Mission controllers say they are comfortable that Discovery's protective heat tiles are in good shape for landing.
But they remain concerned about the gap filler - a material between and underneath the tiles that seals them and reduces friction, protecting the orbiter from the searing heat of re-entry into Earth's atmosphere.
The gap filler is protruding in some areas, and shuttle lead flight director Paul Hill says engineers are trying to come up with some answers.
"We have a team of folks that are working aggressively at options to go and make that gap filler safe if we decide it is an issue," he said. "And we have a separate team of folks that are off looking at aero-heating and the effects of leaving those gap fillers in place and protruding. We expect to have a final results on aero-heating and those gap fillers on Monday."
NASA engineers also must confirm that Discovery's reinforced carbon wings were not damaged by debris falling during lift-off and are safe for landing.
The space shuttle Columbia disintegrated upon re-entry into the Earth's atmosphere in February 2003 after debris punctured the orbiter's insulation, allowing superheated gases to penetrate its wing. The disaster killed the shuttle's seven astronauts.
NASA extended the Discovery mission by one day to give astronauts more time to service the international space station.

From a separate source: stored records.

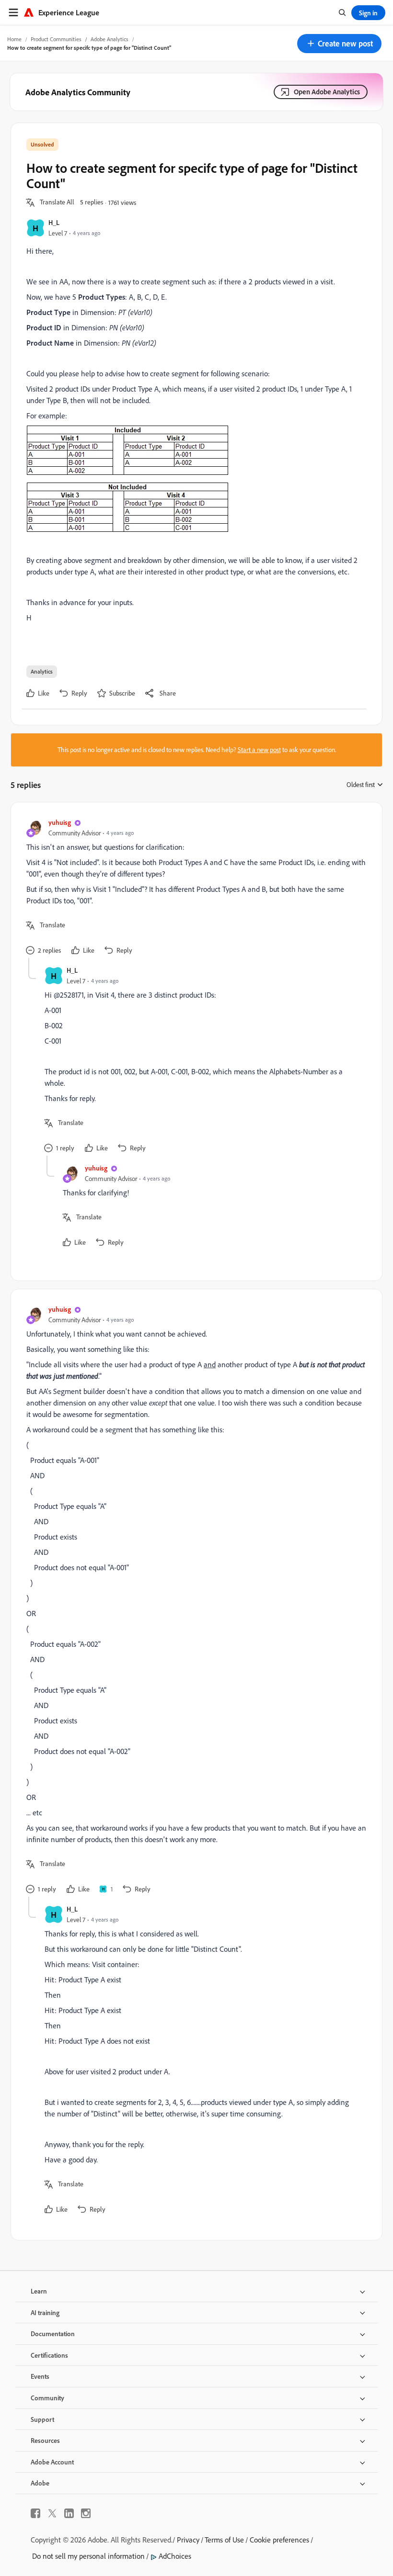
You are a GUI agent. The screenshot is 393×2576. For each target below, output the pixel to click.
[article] (194, 888)
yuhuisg (59, 822)
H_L (53, 222)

The next shuttle flight has been postponed indefinitely because of continuing problems with insulation falling off the shuttle' main fuel tank during launch.
The astronauts are to carry out their third and final scheduled space walk of the mission on Wednesday, during which they will continue to make repairs to the space station. If NASA decides the shuttle tile-gap filler is a problem, mission managers say the astronauts could fix it at that time or during a fourth space walk.
Meanwhile, NASA spokesman Rob Navias says the space shuttle Atlantis is standing by to perform a rescue mission if necessary.